Entering the down-low entrance of the Walt Disney Concert Hall for a show at REDCAT, I always feel a little more hip -- you know, in that neo-futurist kind of way. Even if the SoCal sun is blazing, the desire to be dressed in black -- preferably something French and black -- is inevitable. As I wend my way past the gallery with all those menacing objets d'art twisting and dangling in all directions and head into the oh-so-pomo lounge for an unpronounceable European beverage, it's as though I've truly become a cosmopolitan citizen of the new downtown.
For the last five years, under the leadership of Executive Director Mark Murphy, innovation and eclecticism have been enshrined at REDCAT. And in keeping with its California Institute of the Arts parent organization, this forward-flashing 21st century venue has taken a daringly interdisciplinary approach to its arts programming.
As a cultural observer, I applaud the commitment to this uncommon mission. Artistic disciplines in the States have become specialized to the point of complete insularity. A neo-Renaissance attitude is exactly the right antidote to his kind of arid creative provincialism.
But as a theater partisan, I have to admit to being somewhat underwhelmed by REDCAT's limited helter-skelter offerings. An amorphous amalgam of New York notables, relatively obscure international companies, community groups and local wild cards, the theatrical menu since I arrived in L.A. three years ago has yet to reveal a burning vision.
Now in setting out to be a meeting ground for all the muses, REDCAT can't allow one to hog the institutional spotlight. Fair enough: Drama queens can chill when they have to.
But from my perch, the pickin's have been slim: Michael Gordon and Richard Foreman's avant-garde opera "What to Wear" and the Wooster Group's multimedia "Hamlet" (not the artists' best work but welcome nevertheless). "The Last Escape," Wroclaw Puppet Theater's adaptation of a Bruno Schulz story (nonessential, but glad to make its acquaintance). A reprisal of the Actors' Gang production of "1984" (already produced at the company's enviable Culver City headquarters). Several well-intentioned semi-professional performance pieces, such as Elia Arce's wartime meditation, "The Fifth Commandment," and Los Angeles Poverty Department's activist examination of skid row gentrification, "Utopia/Dystopia" (both of which made up in topical concerns what they lacked in polish). A choreopoem or two.
Is it just plain greedy for a theater addict to want more?
The brochure and press materials are invariably promising. But many of the events cross-listed as theater are really music or dance works presented with "a theatrical flourish," as the blurb on REDCAT's website for Ann Magnuson and Adam Dugas' "Dueling Harps" tellingly phrased it.
I like a theatrical flourish as much as the next guy, but sometimes you want the whole cake, not just the icing.
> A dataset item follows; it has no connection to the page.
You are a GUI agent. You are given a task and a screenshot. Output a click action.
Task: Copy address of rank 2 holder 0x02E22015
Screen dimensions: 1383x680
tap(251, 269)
The big theater offering this fall was New York-based Elevator Repair Service's "The Sound and the Fury (April Seventh, 1928)." The piece was effective only in a desultory way, but I admired its cockeyed ambition and deadpan drollery.
But anyone in the mood for more radical theater this season -- as distinct from radical dance-theater or a concert given a radical theatrical flourish -- would be advised to turn to UCLA Live's International Theatre Festival -- really, the town's best bet when it comes to world-class deconstructions of classics and auteur-driven collages.
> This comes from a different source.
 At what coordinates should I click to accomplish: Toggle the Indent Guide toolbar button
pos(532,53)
I wish REDCAT, with its intimate state-of-the-art facility and its philosophical openness toward directorial adventure, would pick up a little more of the cultural slack. UCLA Live's theater program, dynamically curated by Executive and Artistic Director David Sefton, is largely confined to the autumn months, and REDCAT is an obvious year-round hub for this kind of performance.
Granted, importing Peter Brook's or Robert Wilson's latest would probably break CalArts' bank. But surely there could be a more bustling program of performance artists, experimental collectives and other avant-garde trendsetters. I don't want Murphy to substantially reduce what he's doing in other areas; I'm asking him to strategically sharpen his theater programming, if the economic downturn won't allow him to beef up his offerings any time soon.
Still, with few philanthropic heroes who would like to see Los Angeles at the forefront of theatrical exploration (as it already is in the visual arts and classical music), this doesn't have to remain a plaintive critic's idle wish.